-- START --
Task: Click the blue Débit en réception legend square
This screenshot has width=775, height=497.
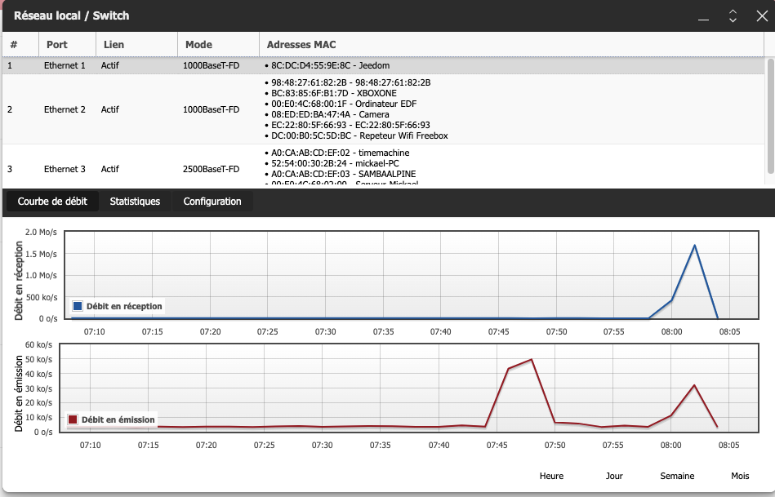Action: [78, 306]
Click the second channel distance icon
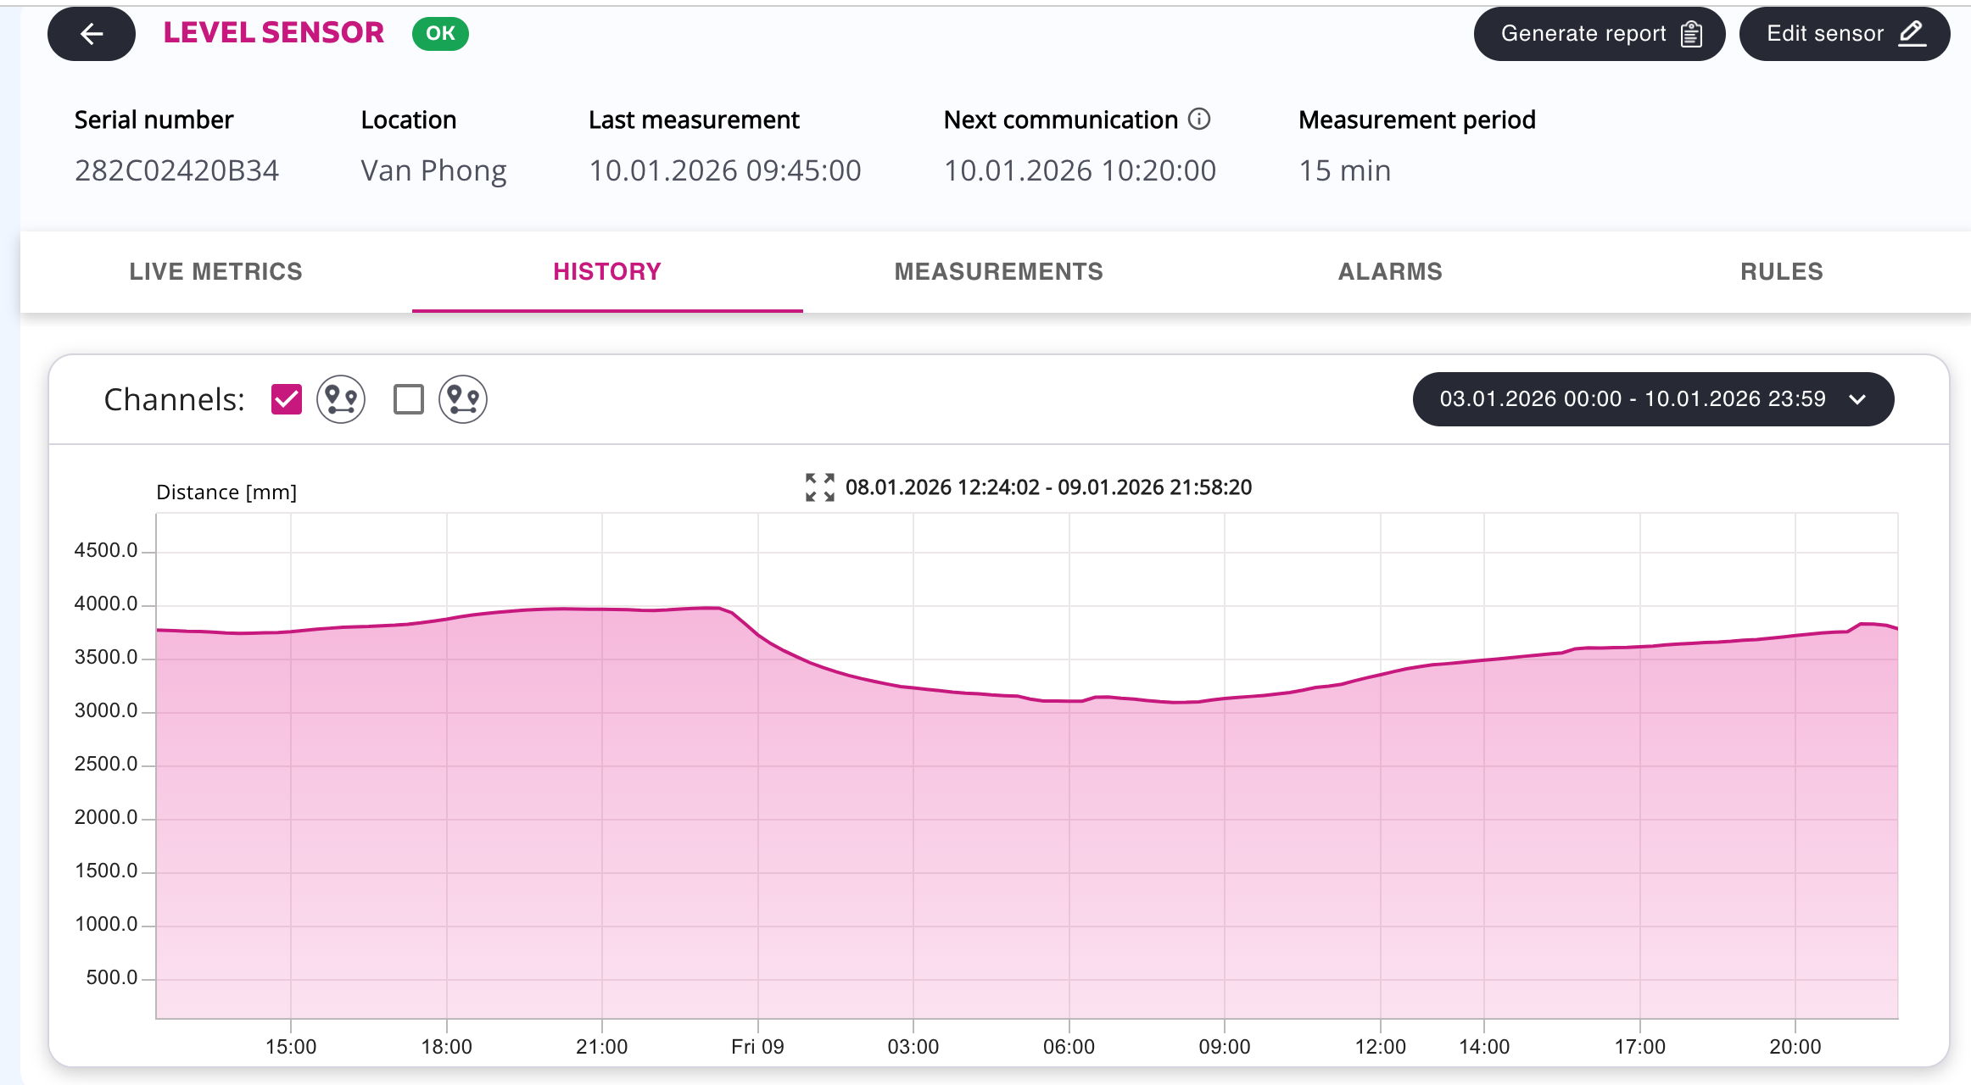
-- END --
-- START --
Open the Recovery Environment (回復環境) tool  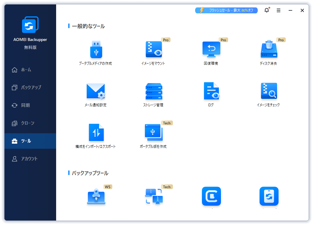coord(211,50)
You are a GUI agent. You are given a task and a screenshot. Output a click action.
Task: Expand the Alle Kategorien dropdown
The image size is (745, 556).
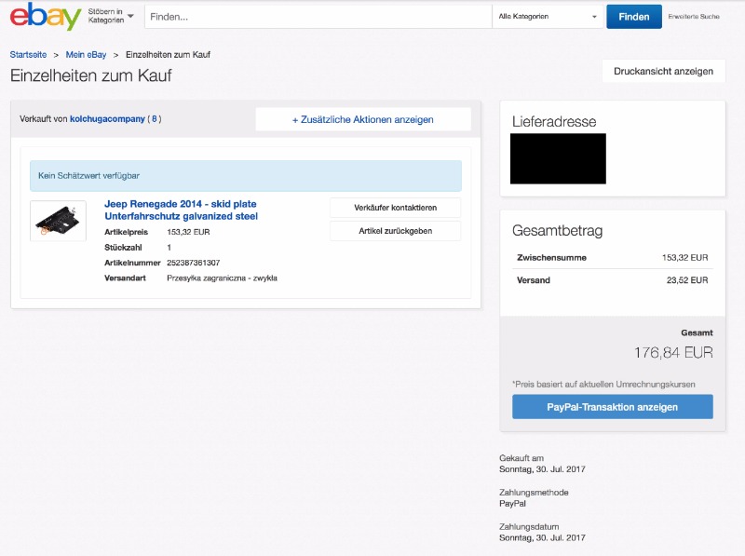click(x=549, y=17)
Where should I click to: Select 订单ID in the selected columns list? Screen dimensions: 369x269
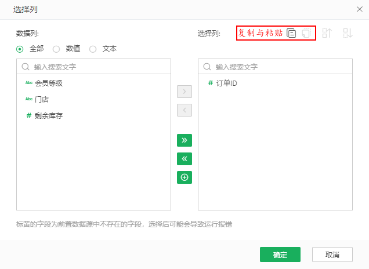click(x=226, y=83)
-- END --
-- START --
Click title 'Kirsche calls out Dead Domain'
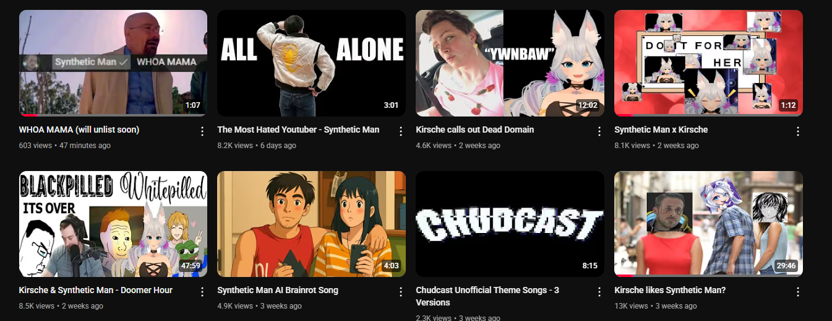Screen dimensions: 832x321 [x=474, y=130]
-- END --
— Task brief —
Output everything from the line containing "Task: Click the" down to the line containing "Click the second channel distance icon", with the rows copied exactly and the pictures left out.

— Solution for this exercise —
Task: Click the blue Débit en réception legend square
This screenshot has width=775, height=497.
Action: [78, 306]
Click the second channel distance icon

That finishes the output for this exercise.